Not likely. The divergent point seems to have happened
sometime during the
last great War. I doubt Zeppelins made a huge comeback after
Jackie and Pete
got married,

They could have done.

From a quick look at Google, it seems that helium is extracted
from natural
gas. So if the North Sea was richer in gas than oil, and Cybus
produced a
cheap method of extracting the helium from that gas in the late
70's, Britain would have the ideal circumstances for increased
airship (not Zeppelin) production; cheap helium, expensive oil
(since there was less of
it) and an already booming airship industry: the ubiquitous
Airship Industries' Skyship 600 made it's maiden flight in 1984
in our timeline,

The time lines diverged some time after 1982 when the Lion
Sleeps Tonight came out and before 2006 so the ratio of known
gas/oil in the North Sea before 1982 would have been the same.

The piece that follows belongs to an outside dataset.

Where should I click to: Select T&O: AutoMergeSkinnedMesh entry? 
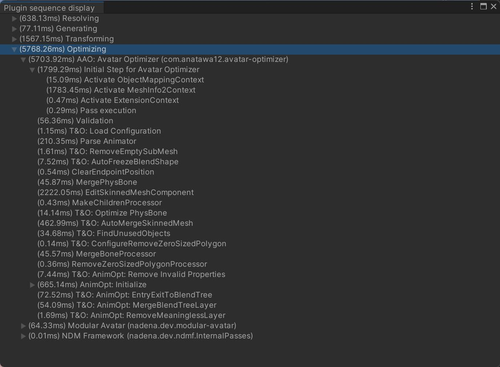[250, 223]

Even if we accept that the time lines had to "diverge" (Which I
don't), we still don't know when they diverved. Had they
diverged in 1960, the two universes might still have been
sufficiently similar in 1982 that 'The Lion Sleeps Tonight' was
still recorded.

No they wouldn't. Even if the performers had been born they would
never have met and never formed a band or even recorded the same
arrangement and mix if they had and Mickey/Ricky would never have
been conceived in any case. If JFK had not been assassinated in
1963 nobody in the world today who was conceived after November
22 1963 would exist and that includes people living deep in the
rain forests in isolation from the rest of mankind.

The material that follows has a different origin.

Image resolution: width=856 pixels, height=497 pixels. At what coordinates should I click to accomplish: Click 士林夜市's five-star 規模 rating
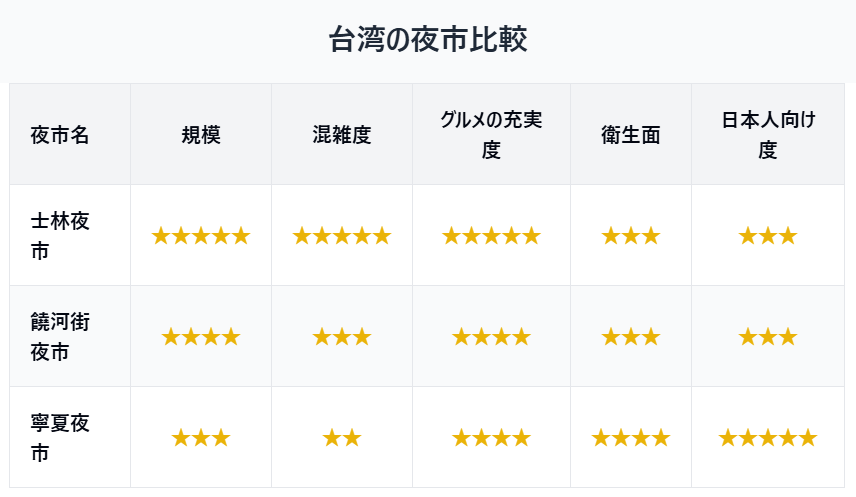[201, 236]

It's an interesting question this.

Let us for a moment suppose that there are a non-infinite number of
universes- but that there is one for every possible history of the
universe
since the Big Bang. We know that at the quantum level the universe
is random- so every time a quantum interaction occurs, the universe
"splits"

There is nothing at all which is random on the quantum level.
Quantum theory follows a predefined set of mathematical laws and is
entirely deterministic. Even if you wait forever the Pauli
exclusion principle will never be violated and so on.

Of course there is. The probabilities are rigorously defined, but the
outcome of any individual observation inherently cannot be predicted.
That's

I think you'll find that it can.

No. There is no way to predict the outcome of any measurement. That is the
very basis of QM!

pure randomness- the only pure randomness there is (tossing a coin
isn't

No its not. If you fire a beam of light through two slits the
diffraction pattern formed on the other side is NOT at all random.
You know exactly what you are going to get and what the position and
distribution of the photons is going to be.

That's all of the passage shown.